Sermon for the Seventh Sunday of Easter, May 8, 2005, delivered by the Rev. Margaret Bullitt-Jonas at Grace Church, Amherst, Massachusetts

Acts 1:8-14
1 Peter 4:12-19
Psalm 47
John 17:1-11

Ascending into Heaven

Clap your hands, all you peoples;
shout to God with a cry of joy.
Amen.

I can’t remember a spring in New England that I’ve savored with more delight than this one.  After a long, hard winter, how sweet it’s been to watch colors rise to the surface, to see forsythia and then magnolia, crabapple and now dogwood trees bursting into bloom, to look up at the hills of the Holyoke Range and see a haze of pink, followed by so many astonishing shades of green that I found myself wishing that I knew as many words for “green” as the Eskimos apparently have for snow. 

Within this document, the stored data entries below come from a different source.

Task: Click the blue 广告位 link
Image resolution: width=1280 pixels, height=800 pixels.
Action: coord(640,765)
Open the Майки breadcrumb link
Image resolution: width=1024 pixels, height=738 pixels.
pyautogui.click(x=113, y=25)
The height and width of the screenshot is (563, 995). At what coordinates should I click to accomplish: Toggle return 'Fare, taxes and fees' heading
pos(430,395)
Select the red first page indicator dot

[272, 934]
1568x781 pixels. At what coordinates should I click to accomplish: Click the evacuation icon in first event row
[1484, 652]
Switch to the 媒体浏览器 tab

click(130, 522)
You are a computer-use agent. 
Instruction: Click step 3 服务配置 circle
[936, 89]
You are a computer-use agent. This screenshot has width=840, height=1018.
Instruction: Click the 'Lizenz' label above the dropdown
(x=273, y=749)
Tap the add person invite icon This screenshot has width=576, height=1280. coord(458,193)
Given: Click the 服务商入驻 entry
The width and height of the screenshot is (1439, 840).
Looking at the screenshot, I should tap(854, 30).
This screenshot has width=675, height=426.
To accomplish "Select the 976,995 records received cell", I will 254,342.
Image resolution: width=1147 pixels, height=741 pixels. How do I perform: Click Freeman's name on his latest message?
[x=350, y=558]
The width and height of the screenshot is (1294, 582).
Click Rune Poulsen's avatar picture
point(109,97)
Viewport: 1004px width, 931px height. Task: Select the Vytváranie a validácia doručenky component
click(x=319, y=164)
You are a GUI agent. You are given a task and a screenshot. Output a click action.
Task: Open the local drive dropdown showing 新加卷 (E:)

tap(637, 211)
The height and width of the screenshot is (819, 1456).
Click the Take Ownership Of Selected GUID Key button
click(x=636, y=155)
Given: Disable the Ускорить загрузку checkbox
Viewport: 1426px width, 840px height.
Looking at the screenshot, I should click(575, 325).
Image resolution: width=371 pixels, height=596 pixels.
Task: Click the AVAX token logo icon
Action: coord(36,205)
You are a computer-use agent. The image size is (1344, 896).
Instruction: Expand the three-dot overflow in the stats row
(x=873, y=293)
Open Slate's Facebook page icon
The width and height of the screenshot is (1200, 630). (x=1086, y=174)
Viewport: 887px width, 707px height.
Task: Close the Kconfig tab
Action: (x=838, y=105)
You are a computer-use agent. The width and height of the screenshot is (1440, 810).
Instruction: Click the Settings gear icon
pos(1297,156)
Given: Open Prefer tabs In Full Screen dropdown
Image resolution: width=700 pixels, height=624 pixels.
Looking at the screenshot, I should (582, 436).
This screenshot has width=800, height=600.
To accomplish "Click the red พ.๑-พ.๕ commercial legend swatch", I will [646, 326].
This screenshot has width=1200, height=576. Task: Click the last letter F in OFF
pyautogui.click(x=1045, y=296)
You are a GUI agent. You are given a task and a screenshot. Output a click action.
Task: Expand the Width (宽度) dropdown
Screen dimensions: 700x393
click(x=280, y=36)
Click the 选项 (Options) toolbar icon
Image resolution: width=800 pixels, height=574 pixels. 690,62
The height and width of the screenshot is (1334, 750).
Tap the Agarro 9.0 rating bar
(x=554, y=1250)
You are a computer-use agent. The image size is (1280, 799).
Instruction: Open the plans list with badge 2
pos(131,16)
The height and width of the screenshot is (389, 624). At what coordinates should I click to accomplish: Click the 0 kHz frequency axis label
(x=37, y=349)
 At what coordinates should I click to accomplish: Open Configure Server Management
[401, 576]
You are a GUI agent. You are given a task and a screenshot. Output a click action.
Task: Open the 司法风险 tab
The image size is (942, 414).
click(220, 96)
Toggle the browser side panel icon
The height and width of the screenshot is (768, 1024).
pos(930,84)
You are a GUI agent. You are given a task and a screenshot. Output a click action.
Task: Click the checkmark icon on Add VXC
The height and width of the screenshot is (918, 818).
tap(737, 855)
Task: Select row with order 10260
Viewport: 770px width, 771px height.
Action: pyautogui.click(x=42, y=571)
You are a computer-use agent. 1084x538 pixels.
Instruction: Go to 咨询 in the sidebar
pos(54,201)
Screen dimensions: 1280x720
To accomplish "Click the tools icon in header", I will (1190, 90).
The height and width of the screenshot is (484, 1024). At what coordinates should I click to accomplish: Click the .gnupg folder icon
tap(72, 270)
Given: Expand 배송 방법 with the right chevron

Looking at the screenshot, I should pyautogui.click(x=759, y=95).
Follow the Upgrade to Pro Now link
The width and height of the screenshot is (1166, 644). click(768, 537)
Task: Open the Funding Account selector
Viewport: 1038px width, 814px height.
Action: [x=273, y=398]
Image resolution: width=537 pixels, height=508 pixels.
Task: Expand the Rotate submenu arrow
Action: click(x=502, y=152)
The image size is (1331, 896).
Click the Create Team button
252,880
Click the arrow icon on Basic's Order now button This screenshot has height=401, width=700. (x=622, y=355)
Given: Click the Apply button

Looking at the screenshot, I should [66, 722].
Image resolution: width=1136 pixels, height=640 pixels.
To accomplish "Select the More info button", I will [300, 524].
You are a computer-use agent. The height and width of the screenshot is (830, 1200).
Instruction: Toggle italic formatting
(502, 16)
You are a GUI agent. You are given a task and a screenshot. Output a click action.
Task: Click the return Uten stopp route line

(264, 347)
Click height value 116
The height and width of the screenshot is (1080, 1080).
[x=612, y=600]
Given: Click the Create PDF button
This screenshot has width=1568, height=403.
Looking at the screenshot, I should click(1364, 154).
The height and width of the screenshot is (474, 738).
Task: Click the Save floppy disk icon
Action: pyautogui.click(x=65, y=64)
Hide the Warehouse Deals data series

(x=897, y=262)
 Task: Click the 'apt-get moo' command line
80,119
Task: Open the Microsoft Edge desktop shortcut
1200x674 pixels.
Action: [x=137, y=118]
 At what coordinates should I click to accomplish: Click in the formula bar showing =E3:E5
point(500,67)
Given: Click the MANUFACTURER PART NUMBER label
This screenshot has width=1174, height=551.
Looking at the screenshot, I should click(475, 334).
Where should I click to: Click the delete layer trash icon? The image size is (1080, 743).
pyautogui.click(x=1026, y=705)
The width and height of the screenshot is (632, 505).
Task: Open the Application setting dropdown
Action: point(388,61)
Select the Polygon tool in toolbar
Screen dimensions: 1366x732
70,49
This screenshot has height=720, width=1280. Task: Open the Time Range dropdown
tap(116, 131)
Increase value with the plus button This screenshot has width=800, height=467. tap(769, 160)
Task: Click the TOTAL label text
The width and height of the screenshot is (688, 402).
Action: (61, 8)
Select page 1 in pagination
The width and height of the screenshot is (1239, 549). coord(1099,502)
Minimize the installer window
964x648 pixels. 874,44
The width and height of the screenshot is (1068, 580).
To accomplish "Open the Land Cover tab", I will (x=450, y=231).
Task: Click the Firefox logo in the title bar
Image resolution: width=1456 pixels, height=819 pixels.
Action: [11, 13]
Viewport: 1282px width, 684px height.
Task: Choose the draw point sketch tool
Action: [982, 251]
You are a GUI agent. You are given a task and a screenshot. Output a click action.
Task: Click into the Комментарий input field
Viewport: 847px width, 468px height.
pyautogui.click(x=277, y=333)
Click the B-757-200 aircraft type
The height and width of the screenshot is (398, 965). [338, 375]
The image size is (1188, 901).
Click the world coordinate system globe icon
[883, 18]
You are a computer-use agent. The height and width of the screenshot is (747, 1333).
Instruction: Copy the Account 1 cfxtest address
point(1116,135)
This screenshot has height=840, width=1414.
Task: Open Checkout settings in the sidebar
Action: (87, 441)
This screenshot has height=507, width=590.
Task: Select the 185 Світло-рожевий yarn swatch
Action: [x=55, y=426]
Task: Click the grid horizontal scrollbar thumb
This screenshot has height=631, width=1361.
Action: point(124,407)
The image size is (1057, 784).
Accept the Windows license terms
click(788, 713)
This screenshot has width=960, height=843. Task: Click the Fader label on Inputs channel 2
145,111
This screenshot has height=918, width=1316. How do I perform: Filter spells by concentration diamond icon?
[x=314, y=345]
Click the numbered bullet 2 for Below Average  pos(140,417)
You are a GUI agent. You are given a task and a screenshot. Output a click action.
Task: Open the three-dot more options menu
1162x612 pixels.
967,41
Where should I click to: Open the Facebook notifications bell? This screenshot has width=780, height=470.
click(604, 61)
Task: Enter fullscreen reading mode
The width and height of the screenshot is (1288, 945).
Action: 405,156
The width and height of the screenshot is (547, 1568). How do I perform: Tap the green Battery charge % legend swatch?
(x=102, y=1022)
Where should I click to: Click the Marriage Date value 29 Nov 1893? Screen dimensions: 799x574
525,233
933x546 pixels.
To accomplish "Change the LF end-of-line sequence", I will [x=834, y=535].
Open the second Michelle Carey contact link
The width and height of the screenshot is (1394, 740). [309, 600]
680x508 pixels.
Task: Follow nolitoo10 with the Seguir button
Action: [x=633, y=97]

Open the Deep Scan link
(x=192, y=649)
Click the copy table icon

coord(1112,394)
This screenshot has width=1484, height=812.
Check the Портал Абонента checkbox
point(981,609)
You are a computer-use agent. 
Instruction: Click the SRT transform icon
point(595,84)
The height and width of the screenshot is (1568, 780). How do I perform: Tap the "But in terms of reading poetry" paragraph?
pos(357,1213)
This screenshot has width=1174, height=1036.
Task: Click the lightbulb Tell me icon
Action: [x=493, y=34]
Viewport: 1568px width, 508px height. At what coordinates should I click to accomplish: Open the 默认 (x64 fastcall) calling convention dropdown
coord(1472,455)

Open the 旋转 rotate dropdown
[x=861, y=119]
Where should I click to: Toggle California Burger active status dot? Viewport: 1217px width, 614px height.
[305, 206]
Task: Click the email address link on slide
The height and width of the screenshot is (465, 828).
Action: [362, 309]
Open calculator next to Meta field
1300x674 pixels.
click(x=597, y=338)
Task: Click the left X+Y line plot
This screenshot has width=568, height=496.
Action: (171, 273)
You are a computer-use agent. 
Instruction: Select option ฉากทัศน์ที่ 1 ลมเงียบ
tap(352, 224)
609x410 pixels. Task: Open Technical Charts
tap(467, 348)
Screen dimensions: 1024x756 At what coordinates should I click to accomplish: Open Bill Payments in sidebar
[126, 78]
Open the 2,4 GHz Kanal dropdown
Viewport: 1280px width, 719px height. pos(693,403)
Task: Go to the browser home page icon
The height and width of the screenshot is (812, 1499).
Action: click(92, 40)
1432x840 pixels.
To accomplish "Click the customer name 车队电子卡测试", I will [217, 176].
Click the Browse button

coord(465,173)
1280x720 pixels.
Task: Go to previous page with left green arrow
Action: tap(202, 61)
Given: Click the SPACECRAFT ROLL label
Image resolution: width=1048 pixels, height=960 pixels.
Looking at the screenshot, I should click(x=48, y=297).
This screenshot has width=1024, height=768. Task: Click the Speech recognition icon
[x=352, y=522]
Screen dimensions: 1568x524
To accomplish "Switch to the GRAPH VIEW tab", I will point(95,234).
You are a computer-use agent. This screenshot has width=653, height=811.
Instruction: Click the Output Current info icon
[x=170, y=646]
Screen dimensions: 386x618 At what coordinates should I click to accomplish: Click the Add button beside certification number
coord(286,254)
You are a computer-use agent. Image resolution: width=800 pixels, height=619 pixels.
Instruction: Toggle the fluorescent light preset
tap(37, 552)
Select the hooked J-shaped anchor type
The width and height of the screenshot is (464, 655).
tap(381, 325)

Energy seems to rise in the spring.  Not long ago I took a walk in a nearby town.  It was one of our first warm days, the sun was shining, and I saw a young man walking down the sidewalk on his hands.  He’d taken off his shirt and his feet were waving in the air like two flags.  I saw a child holding hands with a woman with multi-colored dreadlocks, or maybe it was ribbons that she’d woven into her hair, for the braids dangling over her ears were pink and orange and green.  And I saw a sentence painted on an old brick wall and the sentence said, “Change the future.”  Let me tell you, joy rose up in me.  I thought to myself, Christ has risen.  The world’s gone topsy-turvy.  People walk on their hands, they wear ribbons in their hair, and they know the truth: anything is possible.  With God’s help we can change the future.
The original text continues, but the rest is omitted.